Researchers discover recessive ReNU2 syndrome, a hidden genetic condition affecting thousands, linked to a deficiency in non-coding U2-2 RNA.

By: AXL Media

Published: Mar 30, 2026, 4:11 PM EDT

Source: Information for this report was sourced from Mount Sinai Health System

A Landmark Discovery in Genomic Medicine

In a significant advancement for pediatric genetics, a global research coalition led by the Icahn School of Medicine at Mount Sinai has identified what appears to be the most prevalent recessive neurodevelopmental disorder (NDD) ever documented. The study, published in the March 30 issue of Nature Genetics, describes a condition rooted in the RNU2-2 gene, a small non-coding segment of the human genome. This discovery provides a long-sought molecular explanation for thousands of families worldwide who have previously lacked a definitive diagnosis for their children’s developmental challenges, potentially reshaping the landscape of clinical genetics.

The Biological Basis of Recessive ReNU2 Syndrome

The disorder is characterized by a near-total absence of a specific molecule known as U2-2 RNA. Unlike many well-known genetic conditions that involve protein-coding genes, this syndrome involves a non-coding gene that produces functional RNA molecules.
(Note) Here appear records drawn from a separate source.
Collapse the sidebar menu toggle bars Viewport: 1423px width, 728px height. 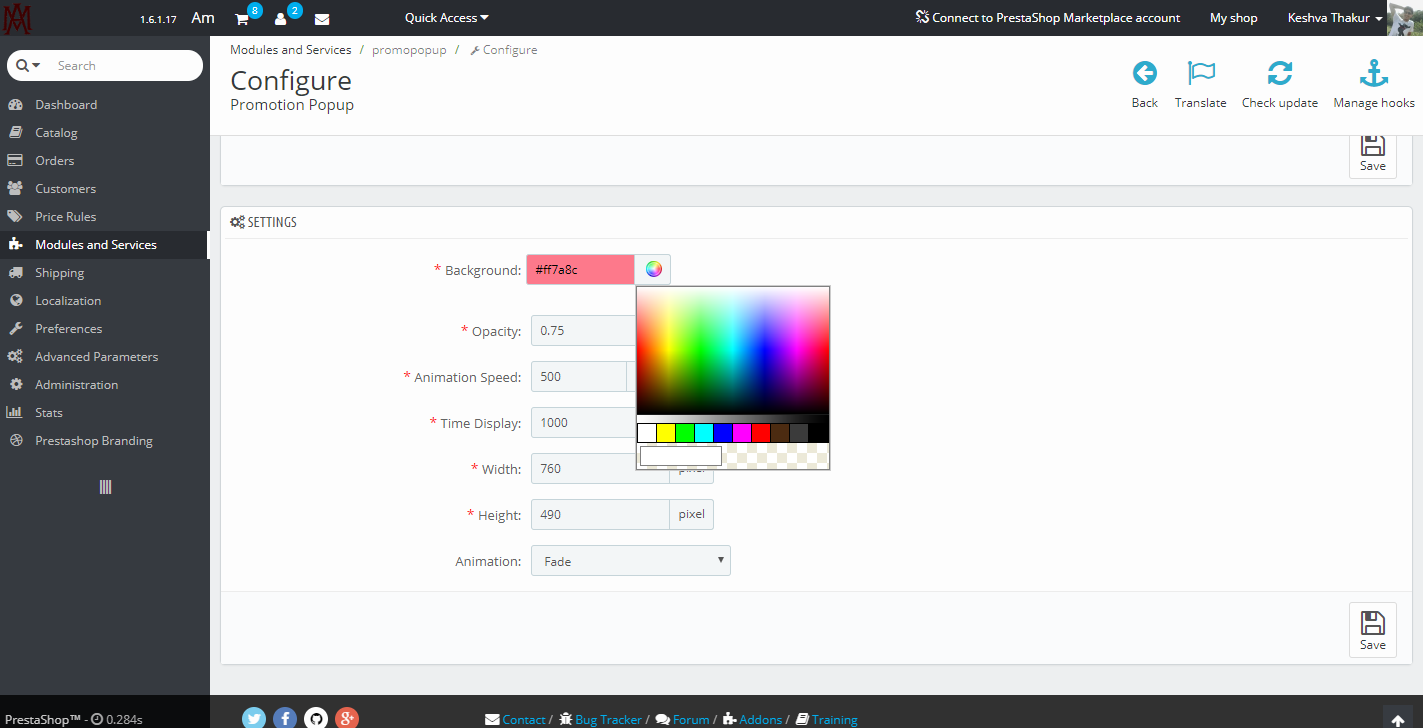click(105, 487)
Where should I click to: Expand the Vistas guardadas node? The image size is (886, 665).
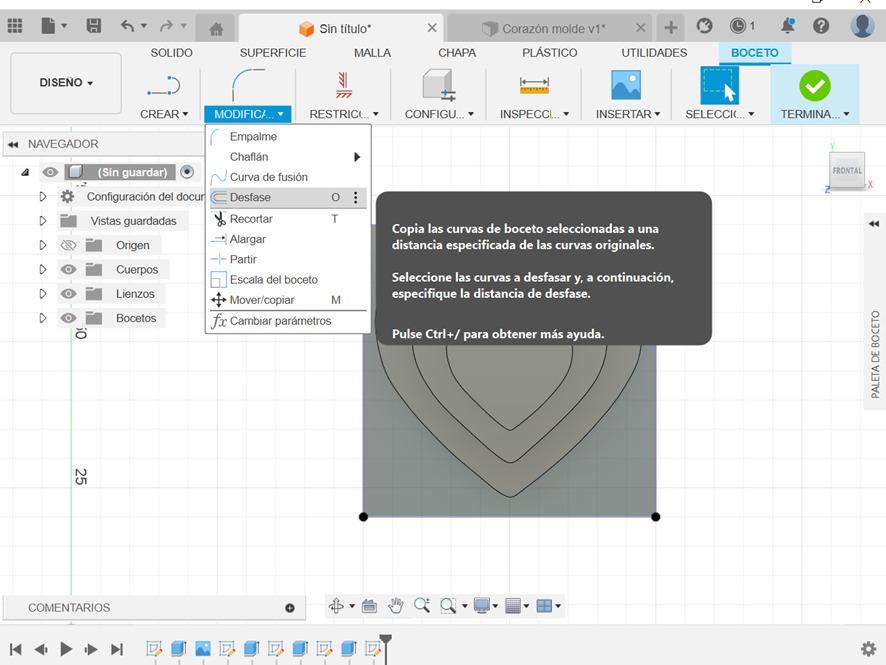pyautogui.click(x=43, y=221)
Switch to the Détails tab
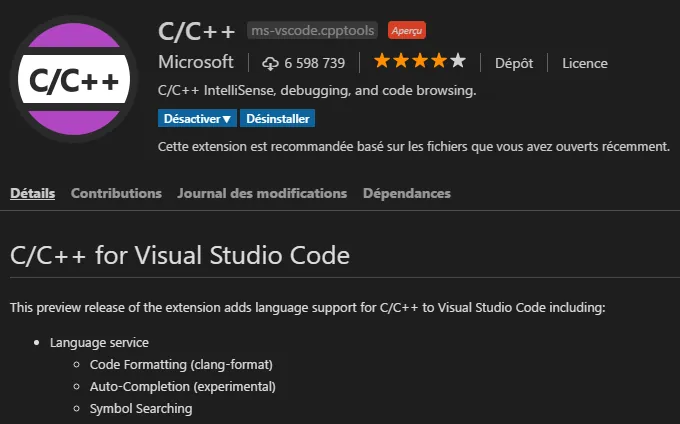 click(x=32, y=193)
In most cases, children inherit one altered copy of the RNU2-2 gene from each parent. While the parents remain unaffected carriers, the combined genetic deficiency in the child disrupts critical pathways in brain development. This finding highlights the growing importance of the "dark matter" of the genome, non-coding regions that do not make proteins but are essential for neurological health.

Spectrum of Symptoms and Clinical Presentation

The clinical manifestation of recessive ReNU2 syndrome is notably diverse, reflecting how the underlying RNA deficiency impacts each individual differently. Common symptoms reported by the research team include low muscle tone, limited speech, and significant developmental delays. Some affected children exhibit mild learning difficulties or traits associated with autism, while more severe cases involve epilepsy, movement disorders, and respiratory complications. While early brain imaging may appear unremarkable, the researchers noted that structural changes in the brain can become more apparent as the child ages.